Jeff Christopherson is a chemistry teacher at Normal Community. He is married and has three kids. After over a decade in high school education, He answers questions about life, the school system, and doing what he loves.
CR: What inspired your interests into chemistry?
JC :I enjoyed chemistry in school. It was one of the few classes that challenged me and interested me. I did a lot of work with photography and wanted to mix my own chemicals and do it safely. I had my lungs collapse when I was in college spontaneously and as a kid though about my own morality and how I would be remembered. I decided teaching chemistry was my calling. I had always liked being my own boss (i.e. teacher of students) and enjoyed being around the energy of children.
CR: What, in your opinion, is the most interesting thing you can do with chemistry?
JC: Chemistry is applicable to so many things in life. I enjoyed the problem solving opportunities and creativity of chemical synthesis. As a teacher i enjoyed the challenge of trying to make chemistry understandable and relevant to students. If I would work in the chemical industry I would become a materials scientist or chemical engineer. This would allow me to use unique materials to solve specific problems.
CR: What do you wish that students will take away from your class?
JC: I hope students have a better understanding of how chemistry relates to their everyday life. I want students to feel comfortable answering questions that they are not sure of and learn to work together to solve problems. I want students to realize if they work at something hard long enough they will figure it out. I want them to have a respect for science and realize science doesn’t give answers but leads us better to the truth.
CR: How has education changed since you attended school?
JC: Education hasn’t changed all that much. Good teachers still teach and bad teachers don’t.
The emphasis to everyone doing the same things has changed. The push to perform well using a target has caused students to think less deeply and only focus on what will be on the test. When I was a student we frequently weren’t sure what would be on the test. We studied everything we could and hoped for the best.
CR: What do you believe have been the most major advancements in science?
JC: Biotechnology and the depth of knowledge of DNA.
CR: What advancements do believe will happen in the near future?
JC: Better identification and prediction of disease in humans related to genetic testing. Stem cell will generate cures for many diseases.
CR: How do believe this generation of students is bettering society? Hurting It?

== Source material ==

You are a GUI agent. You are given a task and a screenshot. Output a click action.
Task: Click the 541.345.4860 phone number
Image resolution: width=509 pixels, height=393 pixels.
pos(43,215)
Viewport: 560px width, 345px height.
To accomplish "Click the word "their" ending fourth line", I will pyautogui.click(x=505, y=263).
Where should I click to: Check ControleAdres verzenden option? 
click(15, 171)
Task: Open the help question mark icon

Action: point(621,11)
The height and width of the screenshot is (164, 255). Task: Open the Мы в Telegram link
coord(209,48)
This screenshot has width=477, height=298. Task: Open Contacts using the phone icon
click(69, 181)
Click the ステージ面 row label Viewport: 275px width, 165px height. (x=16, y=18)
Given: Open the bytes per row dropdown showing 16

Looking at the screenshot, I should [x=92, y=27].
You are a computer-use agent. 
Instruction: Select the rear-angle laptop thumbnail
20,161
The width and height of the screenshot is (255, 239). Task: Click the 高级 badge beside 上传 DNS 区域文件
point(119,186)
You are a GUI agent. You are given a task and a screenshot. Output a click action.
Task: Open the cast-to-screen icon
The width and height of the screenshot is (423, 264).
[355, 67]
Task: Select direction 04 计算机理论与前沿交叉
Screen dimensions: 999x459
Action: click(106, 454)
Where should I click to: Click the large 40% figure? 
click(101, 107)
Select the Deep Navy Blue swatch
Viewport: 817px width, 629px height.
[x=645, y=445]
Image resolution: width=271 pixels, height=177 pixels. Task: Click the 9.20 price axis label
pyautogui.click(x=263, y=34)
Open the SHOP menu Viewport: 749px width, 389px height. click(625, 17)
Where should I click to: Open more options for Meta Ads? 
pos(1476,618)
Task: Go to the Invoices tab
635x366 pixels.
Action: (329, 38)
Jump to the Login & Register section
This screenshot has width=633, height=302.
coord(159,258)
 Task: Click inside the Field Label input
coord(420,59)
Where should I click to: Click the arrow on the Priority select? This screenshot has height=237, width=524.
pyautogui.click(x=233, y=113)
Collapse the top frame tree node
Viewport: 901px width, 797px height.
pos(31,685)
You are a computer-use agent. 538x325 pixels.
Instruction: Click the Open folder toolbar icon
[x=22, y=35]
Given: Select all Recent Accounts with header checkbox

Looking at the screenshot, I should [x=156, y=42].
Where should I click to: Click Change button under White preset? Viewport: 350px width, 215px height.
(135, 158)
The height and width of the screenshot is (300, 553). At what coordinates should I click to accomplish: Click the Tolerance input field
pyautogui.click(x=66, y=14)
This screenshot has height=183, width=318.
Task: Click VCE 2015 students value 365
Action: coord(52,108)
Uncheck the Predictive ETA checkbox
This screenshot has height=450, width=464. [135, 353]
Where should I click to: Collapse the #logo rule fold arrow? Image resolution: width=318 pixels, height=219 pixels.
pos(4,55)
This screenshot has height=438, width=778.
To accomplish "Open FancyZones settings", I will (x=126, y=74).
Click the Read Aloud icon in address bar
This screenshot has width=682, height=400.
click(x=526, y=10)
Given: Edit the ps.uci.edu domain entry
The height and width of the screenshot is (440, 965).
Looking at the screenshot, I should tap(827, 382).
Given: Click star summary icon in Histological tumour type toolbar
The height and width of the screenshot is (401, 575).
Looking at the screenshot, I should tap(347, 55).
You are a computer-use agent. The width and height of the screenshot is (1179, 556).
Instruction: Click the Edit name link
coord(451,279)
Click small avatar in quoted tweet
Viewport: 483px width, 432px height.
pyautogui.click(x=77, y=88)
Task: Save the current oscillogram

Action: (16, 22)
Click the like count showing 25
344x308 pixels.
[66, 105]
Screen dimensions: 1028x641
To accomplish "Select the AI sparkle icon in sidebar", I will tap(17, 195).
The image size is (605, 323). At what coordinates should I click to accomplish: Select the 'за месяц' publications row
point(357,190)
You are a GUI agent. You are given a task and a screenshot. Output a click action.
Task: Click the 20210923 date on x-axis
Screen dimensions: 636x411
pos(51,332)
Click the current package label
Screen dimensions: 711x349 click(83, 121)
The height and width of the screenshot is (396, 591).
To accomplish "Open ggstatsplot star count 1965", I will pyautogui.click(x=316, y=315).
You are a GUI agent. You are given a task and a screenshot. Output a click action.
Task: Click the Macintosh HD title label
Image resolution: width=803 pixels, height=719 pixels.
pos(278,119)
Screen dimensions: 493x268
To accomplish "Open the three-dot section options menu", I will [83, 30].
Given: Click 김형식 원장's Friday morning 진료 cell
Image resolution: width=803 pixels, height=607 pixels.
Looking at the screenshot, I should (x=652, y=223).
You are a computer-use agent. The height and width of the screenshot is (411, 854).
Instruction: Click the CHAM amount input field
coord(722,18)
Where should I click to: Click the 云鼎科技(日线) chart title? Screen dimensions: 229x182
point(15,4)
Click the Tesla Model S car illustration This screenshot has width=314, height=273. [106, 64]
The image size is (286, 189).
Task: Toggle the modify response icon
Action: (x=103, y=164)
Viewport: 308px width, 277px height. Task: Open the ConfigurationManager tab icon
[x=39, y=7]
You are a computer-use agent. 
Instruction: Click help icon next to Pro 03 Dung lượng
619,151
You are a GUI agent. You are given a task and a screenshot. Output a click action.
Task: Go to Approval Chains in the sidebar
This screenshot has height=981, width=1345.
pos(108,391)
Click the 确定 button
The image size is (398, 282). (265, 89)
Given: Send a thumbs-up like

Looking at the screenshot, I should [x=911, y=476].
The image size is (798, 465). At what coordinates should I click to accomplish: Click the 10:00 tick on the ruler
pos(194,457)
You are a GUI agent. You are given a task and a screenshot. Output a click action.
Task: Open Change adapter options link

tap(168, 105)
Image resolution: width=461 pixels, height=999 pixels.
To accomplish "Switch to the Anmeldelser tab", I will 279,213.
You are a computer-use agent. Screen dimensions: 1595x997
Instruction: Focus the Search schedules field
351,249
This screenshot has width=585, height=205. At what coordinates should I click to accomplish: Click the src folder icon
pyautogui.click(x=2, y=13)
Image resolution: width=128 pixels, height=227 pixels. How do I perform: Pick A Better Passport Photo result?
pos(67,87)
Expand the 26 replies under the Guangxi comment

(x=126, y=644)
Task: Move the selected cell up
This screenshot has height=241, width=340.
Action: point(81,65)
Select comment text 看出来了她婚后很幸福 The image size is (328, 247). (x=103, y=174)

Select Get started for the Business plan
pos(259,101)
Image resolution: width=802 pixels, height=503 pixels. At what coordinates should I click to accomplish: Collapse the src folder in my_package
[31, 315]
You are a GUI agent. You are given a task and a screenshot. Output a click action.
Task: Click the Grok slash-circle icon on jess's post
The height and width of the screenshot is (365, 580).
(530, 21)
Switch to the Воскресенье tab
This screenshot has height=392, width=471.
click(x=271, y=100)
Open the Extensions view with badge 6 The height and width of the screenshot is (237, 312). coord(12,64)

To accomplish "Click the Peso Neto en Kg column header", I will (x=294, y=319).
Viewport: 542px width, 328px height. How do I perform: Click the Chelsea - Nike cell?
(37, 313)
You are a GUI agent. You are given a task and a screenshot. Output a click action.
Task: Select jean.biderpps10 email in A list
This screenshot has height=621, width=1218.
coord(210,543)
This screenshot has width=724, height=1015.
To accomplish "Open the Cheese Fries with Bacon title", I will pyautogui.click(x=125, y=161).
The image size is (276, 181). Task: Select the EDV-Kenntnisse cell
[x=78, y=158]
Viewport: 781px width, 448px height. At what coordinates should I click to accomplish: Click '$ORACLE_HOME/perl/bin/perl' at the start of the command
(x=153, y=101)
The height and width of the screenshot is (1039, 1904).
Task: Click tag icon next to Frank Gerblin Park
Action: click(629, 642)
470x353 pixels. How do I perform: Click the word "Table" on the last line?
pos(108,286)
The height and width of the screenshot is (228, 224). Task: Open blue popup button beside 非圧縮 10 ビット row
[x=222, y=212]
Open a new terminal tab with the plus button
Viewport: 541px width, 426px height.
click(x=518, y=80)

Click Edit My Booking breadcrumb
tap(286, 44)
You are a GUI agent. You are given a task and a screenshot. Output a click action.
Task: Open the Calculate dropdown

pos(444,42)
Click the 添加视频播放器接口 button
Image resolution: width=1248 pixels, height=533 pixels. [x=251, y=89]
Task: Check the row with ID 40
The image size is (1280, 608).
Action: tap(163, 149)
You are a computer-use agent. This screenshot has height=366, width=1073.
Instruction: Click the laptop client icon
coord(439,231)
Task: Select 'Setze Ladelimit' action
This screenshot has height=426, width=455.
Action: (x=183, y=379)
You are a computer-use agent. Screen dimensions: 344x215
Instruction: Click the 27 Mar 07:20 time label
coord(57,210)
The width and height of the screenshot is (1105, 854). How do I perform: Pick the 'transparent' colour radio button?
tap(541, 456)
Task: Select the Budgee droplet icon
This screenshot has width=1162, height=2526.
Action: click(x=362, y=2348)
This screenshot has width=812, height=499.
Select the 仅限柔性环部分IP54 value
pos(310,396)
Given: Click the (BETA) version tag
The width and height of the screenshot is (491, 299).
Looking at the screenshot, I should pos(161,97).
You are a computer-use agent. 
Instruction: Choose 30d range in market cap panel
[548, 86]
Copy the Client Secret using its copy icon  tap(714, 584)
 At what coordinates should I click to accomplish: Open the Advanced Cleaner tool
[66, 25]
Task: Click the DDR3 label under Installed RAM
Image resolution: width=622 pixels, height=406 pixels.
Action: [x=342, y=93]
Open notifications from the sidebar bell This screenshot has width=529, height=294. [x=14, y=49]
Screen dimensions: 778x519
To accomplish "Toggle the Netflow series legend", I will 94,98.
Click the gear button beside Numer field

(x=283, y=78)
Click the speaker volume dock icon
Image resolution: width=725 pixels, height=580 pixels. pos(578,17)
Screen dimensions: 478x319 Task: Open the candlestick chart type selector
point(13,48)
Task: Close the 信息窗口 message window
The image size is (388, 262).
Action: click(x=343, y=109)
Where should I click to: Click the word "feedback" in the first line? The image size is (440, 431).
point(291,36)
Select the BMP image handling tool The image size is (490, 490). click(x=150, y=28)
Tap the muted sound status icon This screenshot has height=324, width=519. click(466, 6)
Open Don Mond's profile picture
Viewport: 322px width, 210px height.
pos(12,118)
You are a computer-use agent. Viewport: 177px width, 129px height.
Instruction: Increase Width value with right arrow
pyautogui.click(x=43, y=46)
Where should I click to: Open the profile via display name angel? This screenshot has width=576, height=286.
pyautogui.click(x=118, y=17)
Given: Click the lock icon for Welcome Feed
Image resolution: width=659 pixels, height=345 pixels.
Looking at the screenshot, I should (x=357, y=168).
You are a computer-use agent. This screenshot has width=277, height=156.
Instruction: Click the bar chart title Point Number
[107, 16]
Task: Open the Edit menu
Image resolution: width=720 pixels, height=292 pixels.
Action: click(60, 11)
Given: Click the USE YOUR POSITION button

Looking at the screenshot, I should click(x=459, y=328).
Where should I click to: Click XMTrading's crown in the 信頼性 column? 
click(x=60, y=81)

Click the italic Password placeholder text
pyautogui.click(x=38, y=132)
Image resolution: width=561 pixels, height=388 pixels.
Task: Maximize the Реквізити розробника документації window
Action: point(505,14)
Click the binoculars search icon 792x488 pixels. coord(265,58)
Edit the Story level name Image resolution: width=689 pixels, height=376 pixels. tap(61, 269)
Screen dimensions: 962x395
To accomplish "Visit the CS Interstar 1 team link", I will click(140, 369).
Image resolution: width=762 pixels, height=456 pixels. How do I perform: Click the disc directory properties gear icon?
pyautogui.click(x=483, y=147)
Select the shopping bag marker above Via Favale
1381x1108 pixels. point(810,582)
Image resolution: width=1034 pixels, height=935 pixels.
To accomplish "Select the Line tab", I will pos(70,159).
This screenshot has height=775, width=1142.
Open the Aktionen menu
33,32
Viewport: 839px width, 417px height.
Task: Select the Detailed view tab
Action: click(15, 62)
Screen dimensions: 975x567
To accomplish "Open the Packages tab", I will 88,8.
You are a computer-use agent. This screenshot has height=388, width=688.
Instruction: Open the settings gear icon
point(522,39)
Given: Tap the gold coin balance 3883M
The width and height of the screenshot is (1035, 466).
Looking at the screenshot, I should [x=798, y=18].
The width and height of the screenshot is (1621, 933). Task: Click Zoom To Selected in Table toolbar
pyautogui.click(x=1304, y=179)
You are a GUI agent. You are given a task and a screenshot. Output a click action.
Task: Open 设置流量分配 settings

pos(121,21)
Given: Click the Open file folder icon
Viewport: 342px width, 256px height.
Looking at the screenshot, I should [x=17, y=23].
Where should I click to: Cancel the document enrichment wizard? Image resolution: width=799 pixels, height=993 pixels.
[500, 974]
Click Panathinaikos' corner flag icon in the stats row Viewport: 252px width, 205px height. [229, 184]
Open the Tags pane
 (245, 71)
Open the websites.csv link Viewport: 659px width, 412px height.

== What to work on ==
Continue the interview with chemistry teacher Jeff Christopherson from the point where it stops. The listing is not needed for this work.

== Response for this exercise ==
JC: Too soon to tell affect. My fear is students are not learning broadly and only focus on targets and objectives and missing the big picture. The curiosity created by asking questions that are unanswered motivates some. Students today care more about each other and seem to defend each other better from bullying. What I hear is that business has many openings for jobs but too few applicants to fill these high skill jobs. Students that take rigorous courses will help society. As we become more technologically based as a society we may leave behind students that lack the right set of skill set. We will have a society of “haves” and “have-nots”. This is my fear. A few will have to pay more in taxes to support those who don’t have good paying jobs.
CR: What has been your favorite experience while teaching?
JC: Seeing students turn around and go from struggling to understanding. I had a student that was in special ed and took chemistry with another teacher. They would come in and get extra help from me. That semester the student had a schedule change and moved into one of my classes. I continued to work with the student and she began to understand and like chemistry. The next year she signed up for Chem II (a second year course of chemistry). Her counselor and special ed adviser told her it was a mistake and asked me my opinion. I said I think she could handle it. She took the course and earned a B. It made me feel great.
CR: How have you changed throughout your teaching career?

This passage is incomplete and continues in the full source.